Please welcome Glenn Cutler, Jasmine Nathan, Morgan Greene, and Kathleen Timothy. Today, you’ll get to hear from each of them throughout today’s conversation. But before we dive in, a couple of housekeeping items. Note that at the very end of today’s session, there’ll be a link to a brief community survey. The first 50 people to complete it will receive a $25 Amazon gift card via email, so you’ll want to stay with us.

And two, as always, it’s important to remember that we’re not medical professionals, and the information and experiences shared today during today’s webinar is for educational and informational purposes only. It’s not supposed to be used as a substitute for professional medical advice, diagnosis, or treatment. So, should you have any questions or concerns related to your MG experience, always consult your doctor and care providers.

All right.
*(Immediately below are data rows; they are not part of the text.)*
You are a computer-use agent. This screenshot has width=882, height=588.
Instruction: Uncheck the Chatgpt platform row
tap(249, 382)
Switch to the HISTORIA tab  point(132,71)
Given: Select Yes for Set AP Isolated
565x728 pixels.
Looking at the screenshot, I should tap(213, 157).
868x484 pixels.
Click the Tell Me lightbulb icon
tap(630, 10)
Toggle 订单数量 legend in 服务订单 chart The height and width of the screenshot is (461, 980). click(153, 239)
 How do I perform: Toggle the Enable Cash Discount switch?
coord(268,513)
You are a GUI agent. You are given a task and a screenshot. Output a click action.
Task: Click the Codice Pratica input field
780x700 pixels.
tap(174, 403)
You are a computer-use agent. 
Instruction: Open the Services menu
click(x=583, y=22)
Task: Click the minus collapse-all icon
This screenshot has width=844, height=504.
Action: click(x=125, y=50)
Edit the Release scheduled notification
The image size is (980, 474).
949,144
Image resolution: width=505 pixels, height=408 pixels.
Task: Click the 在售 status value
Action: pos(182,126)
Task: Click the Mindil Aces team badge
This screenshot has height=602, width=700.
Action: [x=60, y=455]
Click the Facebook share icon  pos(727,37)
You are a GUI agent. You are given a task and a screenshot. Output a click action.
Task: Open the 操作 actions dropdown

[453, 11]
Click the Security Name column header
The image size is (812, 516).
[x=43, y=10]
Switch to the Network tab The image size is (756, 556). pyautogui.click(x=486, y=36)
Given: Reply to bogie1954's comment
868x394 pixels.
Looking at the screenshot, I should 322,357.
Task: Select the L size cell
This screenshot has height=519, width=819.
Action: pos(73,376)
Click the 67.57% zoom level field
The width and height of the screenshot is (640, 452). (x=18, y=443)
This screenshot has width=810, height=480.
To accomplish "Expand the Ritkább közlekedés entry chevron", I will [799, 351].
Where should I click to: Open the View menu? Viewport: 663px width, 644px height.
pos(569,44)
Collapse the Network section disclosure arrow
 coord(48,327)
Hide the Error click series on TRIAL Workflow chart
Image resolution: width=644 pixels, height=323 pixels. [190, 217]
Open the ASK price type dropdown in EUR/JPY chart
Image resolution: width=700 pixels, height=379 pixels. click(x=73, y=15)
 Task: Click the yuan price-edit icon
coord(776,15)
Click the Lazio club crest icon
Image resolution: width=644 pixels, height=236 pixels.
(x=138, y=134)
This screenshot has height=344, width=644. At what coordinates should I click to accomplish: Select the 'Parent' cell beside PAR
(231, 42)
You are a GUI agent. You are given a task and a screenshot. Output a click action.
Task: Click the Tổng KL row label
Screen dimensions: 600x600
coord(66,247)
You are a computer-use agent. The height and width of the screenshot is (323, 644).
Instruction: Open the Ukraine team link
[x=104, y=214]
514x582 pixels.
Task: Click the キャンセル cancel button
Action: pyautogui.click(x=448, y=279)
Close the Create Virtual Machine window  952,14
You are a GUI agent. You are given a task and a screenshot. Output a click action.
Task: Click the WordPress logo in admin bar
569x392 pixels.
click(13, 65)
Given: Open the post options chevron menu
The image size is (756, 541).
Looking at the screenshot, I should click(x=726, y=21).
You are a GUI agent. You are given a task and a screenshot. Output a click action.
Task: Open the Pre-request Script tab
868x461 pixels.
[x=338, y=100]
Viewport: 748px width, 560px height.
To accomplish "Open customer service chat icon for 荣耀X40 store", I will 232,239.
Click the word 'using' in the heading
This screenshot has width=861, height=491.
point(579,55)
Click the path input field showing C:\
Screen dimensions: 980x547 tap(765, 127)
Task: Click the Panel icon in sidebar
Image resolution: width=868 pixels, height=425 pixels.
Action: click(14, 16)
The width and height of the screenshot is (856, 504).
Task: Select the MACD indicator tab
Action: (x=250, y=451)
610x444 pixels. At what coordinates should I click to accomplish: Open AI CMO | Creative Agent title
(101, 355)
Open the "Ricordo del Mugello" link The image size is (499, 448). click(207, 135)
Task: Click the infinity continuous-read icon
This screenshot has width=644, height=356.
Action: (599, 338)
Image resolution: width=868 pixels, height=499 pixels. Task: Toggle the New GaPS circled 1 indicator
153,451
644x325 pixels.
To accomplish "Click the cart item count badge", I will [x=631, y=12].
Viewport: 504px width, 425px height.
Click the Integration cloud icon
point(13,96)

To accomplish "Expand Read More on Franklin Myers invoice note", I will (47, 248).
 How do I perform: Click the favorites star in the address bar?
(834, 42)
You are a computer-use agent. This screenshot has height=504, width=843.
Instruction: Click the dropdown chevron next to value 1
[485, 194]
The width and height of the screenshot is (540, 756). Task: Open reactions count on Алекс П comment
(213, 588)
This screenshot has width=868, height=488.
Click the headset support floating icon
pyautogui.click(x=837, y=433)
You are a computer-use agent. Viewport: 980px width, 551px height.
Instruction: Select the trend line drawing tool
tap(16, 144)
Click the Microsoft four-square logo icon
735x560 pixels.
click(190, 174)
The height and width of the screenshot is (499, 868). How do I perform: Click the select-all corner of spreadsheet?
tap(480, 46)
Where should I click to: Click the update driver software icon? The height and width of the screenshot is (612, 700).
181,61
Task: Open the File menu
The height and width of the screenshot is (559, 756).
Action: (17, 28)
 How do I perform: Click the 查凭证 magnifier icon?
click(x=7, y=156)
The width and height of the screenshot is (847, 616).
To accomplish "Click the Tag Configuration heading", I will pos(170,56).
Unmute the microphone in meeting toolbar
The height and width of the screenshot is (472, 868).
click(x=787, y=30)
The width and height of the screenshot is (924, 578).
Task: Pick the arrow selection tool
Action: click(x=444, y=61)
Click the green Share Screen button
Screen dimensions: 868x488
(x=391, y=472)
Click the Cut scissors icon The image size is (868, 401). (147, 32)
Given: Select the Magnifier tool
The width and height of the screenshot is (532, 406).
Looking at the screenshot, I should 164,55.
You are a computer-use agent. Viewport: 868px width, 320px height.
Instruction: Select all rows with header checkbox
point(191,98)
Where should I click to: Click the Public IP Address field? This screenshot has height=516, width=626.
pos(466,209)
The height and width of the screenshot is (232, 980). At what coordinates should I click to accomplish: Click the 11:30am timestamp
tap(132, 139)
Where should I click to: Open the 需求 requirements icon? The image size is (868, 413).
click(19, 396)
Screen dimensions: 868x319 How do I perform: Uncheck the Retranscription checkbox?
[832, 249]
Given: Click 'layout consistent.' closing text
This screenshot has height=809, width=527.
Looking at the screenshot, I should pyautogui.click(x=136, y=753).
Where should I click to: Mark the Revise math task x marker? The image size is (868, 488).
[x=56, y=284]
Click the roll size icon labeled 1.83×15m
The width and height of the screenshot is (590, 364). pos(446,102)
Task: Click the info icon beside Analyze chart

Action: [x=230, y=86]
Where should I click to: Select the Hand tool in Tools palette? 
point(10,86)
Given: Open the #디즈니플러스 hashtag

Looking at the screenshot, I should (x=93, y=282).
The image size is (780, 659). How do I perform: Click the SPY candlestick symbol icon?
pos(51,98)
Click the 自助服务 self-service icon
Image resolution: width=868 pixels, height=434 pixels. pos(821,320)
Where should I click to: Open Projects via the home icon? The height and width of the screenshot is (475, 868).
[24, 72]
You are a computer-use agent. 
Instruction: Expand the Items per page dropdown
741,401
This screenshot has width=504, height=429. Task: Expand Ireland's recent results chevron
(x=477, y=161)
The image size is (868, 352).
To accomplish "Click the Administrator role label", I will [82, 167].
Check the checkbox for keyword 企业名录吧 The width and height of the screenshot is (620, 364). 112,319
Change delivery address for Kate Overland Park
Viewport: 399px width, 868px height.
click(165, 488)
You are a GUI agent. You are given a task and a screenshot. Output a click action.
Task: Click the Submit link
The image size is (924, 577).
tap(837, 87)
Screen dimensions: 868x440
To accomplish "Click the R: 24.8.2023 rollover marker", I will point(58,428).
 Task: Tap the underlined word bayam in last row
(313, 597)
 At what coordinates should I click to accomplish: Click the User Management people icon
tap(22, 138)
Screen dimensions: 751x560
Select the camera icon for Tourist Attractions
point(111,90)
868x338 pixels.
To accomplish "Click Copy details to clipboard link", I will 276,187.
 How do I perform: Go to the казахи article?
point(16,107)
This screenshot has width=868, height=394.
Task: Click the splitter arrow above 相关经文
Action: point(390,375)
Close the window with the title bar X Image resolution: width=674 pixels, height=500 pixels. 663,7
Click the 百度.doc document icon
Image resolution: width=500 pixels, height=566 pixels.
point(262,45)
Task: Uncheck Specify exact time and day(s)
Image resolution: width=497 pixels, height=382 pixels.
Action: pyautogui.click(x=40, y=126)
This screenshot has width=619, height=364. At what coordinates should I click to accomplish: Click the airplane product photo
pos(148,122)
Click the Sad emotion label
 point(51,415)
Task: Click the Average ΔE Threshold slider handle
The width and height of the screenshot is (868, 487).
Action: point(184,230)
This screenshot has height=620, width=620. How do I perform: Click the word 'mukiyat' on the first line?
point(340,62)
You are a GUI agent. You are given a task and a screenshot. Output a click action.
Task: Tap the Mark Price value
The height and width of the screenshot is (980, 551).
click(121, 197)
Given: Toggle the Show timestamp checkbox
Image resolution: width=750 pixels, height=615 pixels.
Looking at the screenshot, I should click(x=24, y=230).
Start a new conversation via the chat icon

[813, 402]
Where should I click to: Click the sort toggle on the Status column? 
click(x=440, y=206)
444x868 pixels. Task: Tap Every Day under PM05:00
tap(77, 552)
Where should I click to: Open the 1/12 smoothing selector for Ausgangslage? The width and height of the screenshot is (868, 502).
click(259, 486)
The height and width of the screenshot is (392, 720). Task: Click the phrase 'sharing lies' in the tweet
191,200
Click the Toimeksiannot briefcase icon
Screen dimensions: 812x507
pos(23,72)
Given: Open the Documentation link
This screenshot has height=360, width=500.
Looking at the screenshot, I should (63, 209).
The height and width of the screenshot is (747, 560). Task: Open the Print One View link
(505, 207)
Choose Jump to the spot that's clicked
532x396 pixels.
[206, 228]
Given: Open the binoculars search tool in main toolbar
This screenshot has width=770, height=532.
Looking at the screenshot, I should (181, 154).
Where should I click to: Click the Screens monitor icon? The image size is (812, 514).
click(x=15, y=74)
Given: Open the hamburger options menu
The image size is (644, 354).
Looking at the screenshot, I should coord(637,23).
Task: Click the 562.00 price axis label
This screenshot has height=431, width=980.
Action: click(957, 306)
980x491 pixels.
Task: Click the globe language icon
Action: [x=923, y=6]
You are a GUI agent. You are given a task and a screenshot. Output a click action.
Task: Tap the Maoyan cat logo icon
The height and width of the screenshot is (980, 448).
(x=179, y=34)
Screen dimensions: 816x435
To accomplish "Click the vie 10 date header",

So let’s get to it, and let’s talk data. Why? Because, well, your voice matters. And so, our community recently answered a social media poll about Life with MG, and, well, the stats, they speak for themselves. And I’ll just briefly touch on these. About 85% of the people polled reported a true loss of independence. Over 75% reported experiencing pain regularly, as well as changing their relationships with driving. More than 40% of people reported that they track symptoms by memory alone, as well as are still trying to figure out how to recover safely after a flare hits.

And lastly, 95% of the community polled says stress is a major trigger of MG symptoms. And I think, you know, what’s important to remember here is that when we see these numbers, they’re not just statistics, they’re people like you and me. And so today, we’re going to talk candidly about what that looks like in day-to-day life across three different domains.

So, vision and driving, work life, and MG flares and crisis prevention. Alright, so let’s start with vision, because it’s the number one driving hazard within this community, and, you know, losing the ability to drive hits independence way harder than almost anything else. And so, for many people, the MG journey started with the eyes, myself included.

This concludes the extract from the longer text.